## ESTRATTO DEL TESTO
<<<<
Io vado, arriva l’Unicef
Sandra Maggi dopo tre mandati non sarà più presidente dell’Istituto degli Innocenti «Lascio il museo e un’azienda sana che nel 2017 ospiterà il centro studi mondiale dell’agenzia Onu»
È uno di quei momenti che potrebbe essere preludio di cambiamenti radicali all’Istituto degli Innocenti, la casa dei diritti dei bambini nell’immaginario di tutti noi. Scaduto il consiglio di amministrazione vanno via tutti i cinque membri e la presidente Alessandra Maggi, voluta nel ‘99 dalla Regione, lascia la plancia di comando dopo tre mandati. A ricaduta potrebbe cambiare anche il direttore generale Anna Maria Bertazzoni — spetterà al nuovo cda confermarla o sostituirla —. E ancora: è appena stato bandito un concorso per la selezione del direttore scientifico del nuovo museo inaugurato a giugno scorso ed è in corso di pubblicazione la gara per l’affidamento dei servizi museali, compresa la gestione di bookshop e caffé. Una rivoluzione, in potenza, rispetto alla quale Sandra Maggi, carattere di ferro in un corpo da scricciolo, poche parole, molta concentrazione e piglio di chi sa il fatto suo, tiene a dire: «Spero che qui dentro si proceda nel segno della continuità. È stato fatto tanto. C’è bisogno di procedere nella direzione intrapresa». Presidente quando va via? «A giorni. Entro fine mese si attende la nomina dei consiglieri scelti da Comune e Città Metropolitana (entrambi Nardella dunque ndr.), i tre della Regione sono stati scelti. Poi sarà il nuovo Consiglio a nominare il suo presidente».
Tre mandati sono un tempo infinito. Può fare un bilancio con noi?
«Volentieri: il primo è stato quello in cui ho lavorato per la valorizzazione del patrimonio immobiliare. Ci siamo chiesti cosa tenere e mettere a reddito, cosa vendere, cosa ristrutturare per utilizzarlo a fini istituzionali (asili nido, case di accoglienza per mamme e bambini, centri diurni per adolescenti... ndr.). Durante il secondo mandato mi sono concentrata sulla realizzazione di alcuni progetti istituzionali, penso alla Casa La Brocchi in Mugello dove, in una villa del ‘700, abbiamo realizzato una casa d’accoglienza per famiglie di richiedenti asilo o al Centro diurno per adolescenti nel territorio di Campi. Sempre durante il secondo mandato è stato data all’Istituto l’attuale configurazione giuridica (prima era una I.P.A.B. —Istituzione di Pubblica Assistenza e Beneficenza — dal 2004 è un’ Azienda pubblica di Servizi alla Persona ndr.). L’ultimo mandato... È sotto gli occhi di tutti: è quello in cui è stato realizzato il nuovo museo».
>>>>
## RIGHE DI DATI
<<<<
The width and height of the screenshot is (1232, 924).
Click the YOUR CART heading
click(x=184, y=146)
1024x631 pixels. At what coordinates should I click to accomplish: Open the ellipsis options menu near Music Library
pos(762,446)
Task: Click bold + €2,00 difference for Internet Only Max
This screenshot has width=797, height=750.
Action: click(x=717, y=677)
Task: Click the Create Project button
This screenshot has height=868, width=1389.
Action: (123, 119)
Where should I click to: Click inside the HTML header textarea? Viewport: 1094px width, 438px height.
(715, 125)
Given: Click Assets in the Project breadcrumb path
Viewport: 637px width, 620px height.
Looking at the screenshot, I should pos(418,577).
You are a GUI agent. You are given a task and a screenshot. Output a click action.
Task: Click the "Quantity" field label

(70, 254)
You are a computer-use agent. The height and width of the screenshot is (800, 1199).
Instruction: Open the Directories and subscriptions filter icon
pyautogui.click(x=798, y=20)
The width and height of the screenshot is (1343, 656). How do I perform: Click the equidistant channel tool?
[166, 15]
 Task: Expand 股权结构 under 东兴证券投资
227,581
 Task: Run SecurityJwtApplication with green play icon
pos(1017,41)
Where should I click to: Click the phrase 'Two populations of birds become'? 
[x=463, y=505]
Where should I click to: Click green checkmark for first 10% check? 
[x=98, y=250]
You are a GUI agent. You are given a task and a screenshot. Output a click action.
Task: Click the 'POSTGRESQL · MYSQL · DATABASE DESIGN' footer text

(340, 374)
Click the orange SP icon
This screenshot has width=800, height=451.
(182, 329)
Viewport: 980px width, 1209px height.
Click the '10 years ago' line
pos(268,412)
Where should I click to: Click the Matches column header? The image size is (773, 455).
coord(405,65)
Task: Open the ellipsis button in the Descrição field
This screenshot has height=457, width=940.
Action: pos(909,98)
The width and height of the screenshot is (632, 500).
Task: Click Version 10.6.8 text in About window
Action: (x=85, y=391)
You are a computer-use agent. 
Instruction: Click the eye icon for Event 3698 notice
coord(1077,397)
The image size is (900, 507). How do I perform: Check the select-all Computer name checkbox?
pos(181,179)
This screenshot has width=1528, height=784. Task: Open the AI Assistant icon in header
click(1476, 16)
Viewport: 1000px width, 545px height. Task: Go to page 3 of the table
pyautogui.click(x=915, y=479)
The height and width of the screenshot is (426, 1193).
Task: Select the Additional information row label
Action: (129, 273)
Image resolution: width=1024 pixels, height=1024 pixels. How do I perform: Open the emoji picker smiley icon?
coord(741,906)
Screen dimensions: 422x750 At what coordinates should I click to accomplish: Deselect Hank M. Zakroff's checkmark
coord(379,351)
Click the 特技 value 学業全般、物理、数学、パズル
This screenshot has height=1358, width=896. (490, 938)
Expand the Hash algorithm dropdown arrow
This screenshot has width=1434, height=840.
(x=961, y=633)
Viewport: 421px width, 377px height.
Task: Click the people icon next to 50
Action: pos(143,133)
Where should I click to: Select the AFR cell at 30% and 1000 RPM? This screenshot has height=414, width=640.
>>>>
## ISTRUZIONI
Prosegui l'intervista sull'Istituto degli Innocenti riportata sopra, a partire dalla frase successiva all'ultima.

## RISPOSTA
Un’avventura che ha dato vita a un museo di notevole bellezza ma che lascia strascichi giudiziari. C’è un’indagine in corso che contesta una scelta non trasparente del responsabile unico del procedimento. Secondo l’accusa sarebbe stata scelta persona vicina alla presidenza. Non solo: la Procura indaga anche su un presunto lievitamento dei costi tra la fase della progettazione preliminare e quella esecutiva. Cosa può dirci in merito?
«Che mi fido della magistratura. La denuncia, partita dal Movimento 5 Stelle, nasce, cre- do, all’interno di uno scontro politico. Per altro i consiglieri che ci hanno contestato non hanno neanche visitato il museo. I costi non sono lievitati: la nostra dotazione complessiva per i lavori era di 12 milioni e 800 mila euro, coperti per il 60 per cento con fondi europei e per il 40 con fondi nostri e oltre quella non potevamo andare. È vero che nel 2013 c’è stato uno scontro con Ipostudio, la ditta che aveva vinto la gara per il nuovo museo, ma in quella fase si decise di andare avanti. (Non risponde sul R.U.P. ndr.)».
Cosa lascia da fare, o meglio cosa vedrà realizzato stando fuori da questo ufficio in cui le fanno compagnia i ritratti di chi l’ha preceduta a vario titolo al timone dell’Istituto?
«Il museo è quasi del tutto finito: restano da ripulire la facciata e la parete verticale del cortile degli uomini e da rimontare i Putti robbiani sulla facciata. A metà dicembre sarete invitati a un’altra inaugurazione. E poi, ma per questo bisognerà aspettare il prossimo anno, stiamo facendo una nuova sede che ospiterà il centro internazionale di ricerca dell’Unicef,
l’unico al mondo. Si è liberato un nostro immobile tra via dei Fibbiai e via degli Alfani, un luogo dove fino agli anni ‘60 c’era il punto nascita della città, quello voluto da Pietro Leopoldo, per intenderci. Ecco, lì, nel prossimo anno, grazie a un accordo di programma con la Regione verrà realizzato questo centro di ricerca. Costerà 3 milioni: 2 li metterà la Regione e uno noi».
Parliamo di bambini, visto che è di questo che si occupa l’Istituto. Com’è cambiata la percezione dell’infanzia in Italia da quando lei è qui?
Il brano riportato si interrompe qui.